Experimental and Modeling Study of C1 to C3 Hydrocarbon Ignition in the Presence of Nitric Oxide

[+] Author and Article Information
Ponnuthurai Gokulakrishnan

ASME Member Combustion Science & Engineering, Inc. 8940 Old Annapolis Rd., Ste L. Columbia, MD 21045
gokul@csefire.com

Casey C. Fuller

Combustion Science & Engineering, Inc. 8940 Old Annapolis Rd., Ste L. Columbia, MD 21045
cfuller@csefire.com

Michael S. Klassen

ASME Member Combustion Science & Engineering, Inc. 8940 Old Annapolis Rd., Ste L. Columbia, MD 21045
mklassen@csefire.com

1Corresponding author.

ASME doi:10.1115/1.4038079 History: Received July 22, 2017; Revised August 04, 2017

Abstract

Nitric oxide produced during combustion will be present in vitiated air used in many devices.

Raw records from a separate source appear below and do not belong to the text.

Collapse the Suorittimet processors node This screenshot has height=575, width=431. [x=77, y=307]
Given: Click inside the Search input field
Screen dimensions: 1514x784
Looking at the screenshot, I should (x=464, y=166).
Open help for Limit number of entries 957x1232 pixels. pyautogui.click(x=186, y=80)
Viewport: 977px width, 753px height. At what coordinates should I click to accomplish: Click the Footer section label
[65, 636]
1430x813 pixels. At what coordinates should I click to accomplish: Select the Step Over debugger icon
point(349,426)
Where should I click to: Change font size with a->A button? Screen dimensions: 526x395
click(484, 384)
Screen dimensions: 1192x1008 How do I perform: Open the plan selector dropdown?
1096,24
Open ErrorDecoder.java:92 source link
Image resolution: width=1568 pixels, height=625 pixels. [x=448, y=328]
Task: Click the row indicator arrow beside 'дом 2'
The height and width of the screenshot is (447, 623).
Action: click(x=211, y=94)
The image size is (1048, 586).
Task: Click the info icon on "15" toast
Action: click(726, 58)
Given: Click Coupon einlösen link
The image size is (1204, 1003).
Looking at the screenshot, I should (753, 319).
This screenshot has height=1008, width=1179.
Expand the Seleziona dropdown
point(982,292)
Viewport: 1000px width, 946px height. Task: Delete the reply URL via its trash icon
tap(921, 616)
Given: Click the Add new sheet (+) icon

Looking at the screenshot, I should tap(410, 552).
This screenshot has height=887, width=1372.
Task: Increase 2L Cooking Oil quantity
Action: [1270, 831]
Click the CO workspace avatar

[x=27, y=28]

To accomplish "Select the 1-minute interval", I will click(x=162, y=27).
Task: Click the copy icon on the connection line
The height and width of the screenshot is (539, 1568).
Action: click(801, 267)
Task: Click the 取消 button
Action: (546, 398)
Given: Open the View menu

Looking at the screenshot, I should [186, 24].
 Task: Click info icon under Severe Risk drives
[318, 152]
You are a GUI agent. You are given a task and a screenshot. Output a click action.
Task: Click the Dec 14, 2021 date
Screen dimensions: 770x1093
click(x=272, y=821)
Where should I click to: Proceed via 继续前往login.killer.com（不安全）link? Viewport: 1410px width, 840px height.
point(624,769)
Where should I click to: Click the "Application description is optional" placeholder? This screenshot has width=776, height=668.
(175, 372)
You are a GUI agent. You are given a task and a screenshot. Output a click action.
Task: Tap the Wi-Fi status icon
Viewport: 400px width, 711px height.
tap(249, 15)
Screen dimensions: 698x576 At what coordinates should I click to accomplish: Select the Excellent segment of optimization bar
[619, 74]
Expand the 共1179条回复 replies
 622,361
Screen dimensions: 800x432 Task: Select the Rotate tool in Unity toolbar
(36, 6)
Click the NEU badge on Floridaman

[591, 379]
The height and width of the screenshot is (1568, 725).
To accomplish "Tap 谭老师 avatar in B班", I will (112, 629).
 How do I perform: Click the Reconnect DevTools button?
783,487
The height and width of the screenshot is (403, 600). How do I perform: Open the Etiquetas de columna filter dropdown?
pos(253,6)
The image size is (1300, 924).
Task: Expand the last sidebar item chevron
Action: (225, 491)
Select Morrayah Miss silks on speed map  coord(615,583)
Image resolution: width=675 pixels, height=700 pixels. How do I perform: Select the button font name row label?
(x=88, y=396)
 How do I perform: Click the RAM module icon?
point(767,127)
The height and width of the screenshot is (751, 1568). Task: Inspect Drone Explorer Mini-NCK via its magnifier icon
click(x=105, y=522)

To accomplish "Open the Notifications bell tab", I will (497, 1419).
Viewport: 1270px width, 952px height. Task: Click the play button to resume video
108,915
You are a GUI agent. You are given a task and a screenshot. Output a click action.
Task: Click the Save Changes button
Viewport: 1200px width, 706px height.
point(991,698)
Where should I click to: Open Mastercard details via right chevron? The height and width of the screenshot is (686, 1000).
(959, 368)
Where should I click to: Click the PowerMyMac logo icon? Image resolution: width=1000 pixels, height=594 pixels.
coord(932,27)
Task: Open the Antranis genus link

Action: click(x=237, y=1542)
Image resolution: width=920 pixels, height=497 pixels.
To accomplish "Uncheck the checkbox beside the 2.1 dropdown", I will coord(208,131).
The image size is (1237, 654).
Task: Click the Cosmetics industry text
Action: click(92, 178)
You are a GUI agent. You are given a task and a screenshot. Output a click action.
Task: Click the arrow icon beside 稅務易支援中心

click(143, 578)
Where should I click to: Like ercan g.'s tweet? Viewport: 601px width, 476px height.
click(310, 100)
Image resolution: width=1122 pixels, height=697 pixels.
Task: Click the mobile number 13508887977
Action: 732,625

An experimental and modeling investigation of the effect of NOx on the ignition of C1 to C3 hydrocarbon fuels, namely, CH4, C2H4, C2H6 and C3H6, is presented. These molecules are important intermediate species generated during the decomposition of long-chain hydrocarbon fuel components typically present in jet fuels. Moreover, CH4 and C2H6 are major components of natural gas fuels. Although the interaction between NOx and CH4 has been studied extensively, limited experimental work is reported on C2H4, C2H6 and C3H6. As a continuation of previous work with C3H8, ignition delay time measurements were obtained using a flow reactor facility with the alkanes (CH4 and C2H6) and olefins (C2H4 and C3H6) at 900 K and 950 K temperatures with 15 mole% and 21 mole% O2. Based on the experimental data, the overall effectiveness of NO in promoting ignition is found to be: CH4 > C3H6 > C3H8 > C2H6 > C2H4. A detailed kinetic mechanism is used for model predictions as well as for reaction path analysis. The reaction between HO2 and NO plays a critical role in promoting the ignition by generating the OH radical. In addition, various important fuel-dependent reaction pathways also promote the ignition. H-atom abstraction by NO2 has significant contribution to the ignition of C2H4, and C2H6 whereas the reaction between NO2 and allyl radical (aC3H5) is an important route for the ignition of C3H6.